▶ **Aim**:
Convert the part of the records that opens with the line containing "Click the zoom magnifier in the image viewer" and runs through the end of the records into a JSON list of strings, one string per line, leaving out blank lines.

Records on locating visible targets:
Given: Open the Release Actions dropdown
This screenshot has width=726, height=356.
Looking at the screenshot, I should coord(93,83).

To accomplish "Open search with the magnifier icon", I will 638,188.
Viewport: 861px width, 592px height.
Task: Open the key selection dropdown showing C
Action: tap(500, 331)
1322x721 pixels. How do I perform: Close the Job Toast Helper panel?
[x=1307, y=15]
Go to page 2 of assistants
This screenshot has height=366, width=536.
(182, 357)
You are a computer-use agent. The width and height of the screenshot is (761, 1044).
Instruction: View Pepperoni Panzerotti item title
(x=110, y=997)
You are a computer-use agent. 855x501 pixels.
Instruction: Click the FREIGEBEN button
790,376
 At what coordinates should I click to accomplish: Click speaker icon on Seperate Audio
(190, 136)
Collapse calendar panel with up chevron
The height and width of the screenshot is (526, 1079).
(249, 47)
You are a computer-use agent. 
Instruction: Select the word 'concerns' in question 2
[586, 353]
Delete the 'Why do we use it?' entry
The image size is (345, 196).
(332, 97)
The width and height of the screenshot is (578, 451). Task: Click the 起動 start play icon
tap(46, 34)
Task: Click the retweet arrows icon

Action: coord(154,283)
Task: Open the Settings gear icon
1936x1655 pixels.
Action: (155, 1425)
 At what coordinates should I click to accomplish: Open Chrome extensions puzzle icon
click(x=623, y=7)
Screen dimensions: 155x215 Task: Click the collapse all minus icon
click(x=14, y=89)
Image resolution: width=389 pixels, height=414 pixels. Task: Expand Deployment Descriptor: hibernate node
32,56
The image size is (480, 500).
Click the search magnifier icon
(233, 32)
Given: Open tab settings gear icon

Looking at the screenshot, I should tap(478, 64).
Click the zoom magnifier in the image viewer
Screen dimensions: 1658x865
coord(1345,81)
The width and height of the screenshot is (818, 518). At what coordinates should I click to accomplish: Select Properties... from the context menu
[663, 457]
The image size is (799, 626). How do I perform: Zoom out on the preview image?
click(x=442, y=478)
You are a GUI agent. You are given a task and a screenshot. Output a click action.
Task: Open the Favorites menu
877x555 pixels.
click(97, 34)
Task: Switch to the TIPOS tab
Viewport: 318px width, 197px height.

▶ **Response for this exercise**:
[
  "Click the zoom magnifier in the image viewer",
  "Screen dimensions: 1658x865",
  "coord(1345,81)",
  "The width and height of the screenshot is (818, 518). At what coordinates should I click to accomplish: Select Properties... from the context menu",
  "[663, 457]",
  "The image size is (799, 626). How do I perform: Zoom out on the preview image?",
  "click(x=442, y=478)",
  "You are a GUI agent. You are given a task and a screenshot. Output a click action.",
  "Task: Open the Favorites menu",
  "877x555 pixels.",
  "click(97, 34)",
  "Task: Switch to the TIPOS tab",
  "Viewport: 318px width, 197px height."
]